When Otto and I reached The Black Madonna, she wore a “gown” that glittered with small diamonds, pearls, sapphires, and rubies. (Apparently, her attire is changed every day.) The icon showed Mary holding Baby Jesus with one hand; the other pressed against her heart. Both Mother and Son wore brilliant gold crowns held up by angels with purplish wings.

This dazzling depiction of Mother Mary was juxtaposed by the quiet, somber expression on her face and the two distinct parallel gashes on her right cheek. I’d read that her image had been defaced in 1430, when Hussite soldiers looting the Monastery were thwarted in their efforts to steal the icon. When it suddenly became too weighty, one robber threw it down and slashed it with his sword in frustration.

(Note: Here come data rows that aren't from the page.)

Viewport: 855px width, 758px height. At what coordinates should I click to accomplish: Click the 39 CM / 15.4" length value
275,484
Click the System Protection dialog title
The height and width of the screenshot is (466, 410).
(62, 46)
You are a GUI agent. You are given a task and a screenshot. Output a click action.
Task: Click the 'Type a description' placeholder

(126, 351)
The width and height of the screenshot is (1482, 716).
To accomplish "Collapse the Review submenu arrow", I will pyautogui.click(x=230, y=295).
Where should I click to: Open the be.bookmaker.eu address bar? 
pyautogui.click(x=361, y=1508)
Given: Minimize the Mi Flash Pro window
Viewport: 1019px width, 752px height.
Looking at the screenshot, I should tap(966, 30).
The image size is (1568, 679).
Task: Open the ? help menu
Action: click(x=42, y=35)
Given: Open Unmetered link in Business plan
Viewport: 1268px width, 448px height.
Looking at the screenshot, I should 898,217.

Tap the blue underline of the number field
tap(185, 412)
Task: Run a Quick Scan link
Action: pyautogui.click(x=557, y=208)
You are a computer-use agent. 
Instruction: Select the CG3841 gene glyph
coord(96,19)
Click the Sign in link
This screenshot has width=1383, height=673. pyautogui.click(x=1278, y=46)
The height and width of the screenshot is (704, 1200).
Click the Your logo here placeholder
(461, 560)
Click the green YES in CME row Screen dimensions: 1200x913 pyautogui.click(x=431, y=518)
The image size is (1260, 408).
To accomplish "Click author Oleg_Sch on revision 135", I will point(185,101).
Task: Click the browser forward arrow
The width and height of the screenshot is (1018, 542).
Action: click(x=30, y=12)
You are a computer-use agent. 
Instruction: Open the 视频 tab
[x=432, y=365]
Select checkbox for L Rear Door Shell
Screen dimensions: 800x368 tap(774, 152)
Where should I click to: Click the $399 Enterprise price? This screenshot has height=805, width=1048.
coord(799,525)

After The Black Madonna was recovered, artists tried to restore the original image, but attempts to erase the scars on her cheek failed. Some believe that Mother Mary’s scars are a symbol of her great suffering on earth and a reminder to us that sorrow is also part of our existence. In light of Otto’s cancer and the stress we’d experienced leading up to our visit to Jasna Góra, this message was oddly consoling. So were the crowds of others seeking blessings and cures.

As I gazed upon Mary and prayed, I felt warmed by her maternal radiance and satisfied that she had heard my prayers. Otto and I left Częstochowa buoyed by hope, deepened in our faith, and reassured that he would be healthy again. When we returned to Helsinki, good news was indeed waiting. (I won’t divulge it here, as it would give away the ending of another story I’ve written about this pilgrimage. Let’s just say that my husband is 10 years cancer-free.)

Now, as health concerns about COVID-19 continue to loom over us and our loved ones, I am still tapping into the serenity and comfort of that visit to The Black Madonna. Although the months leading up to our trip to Poland were full of uncertainty and angst about Otto’s health, the experience continues to be a blessing.

Happy Feast Day to those celebrating today!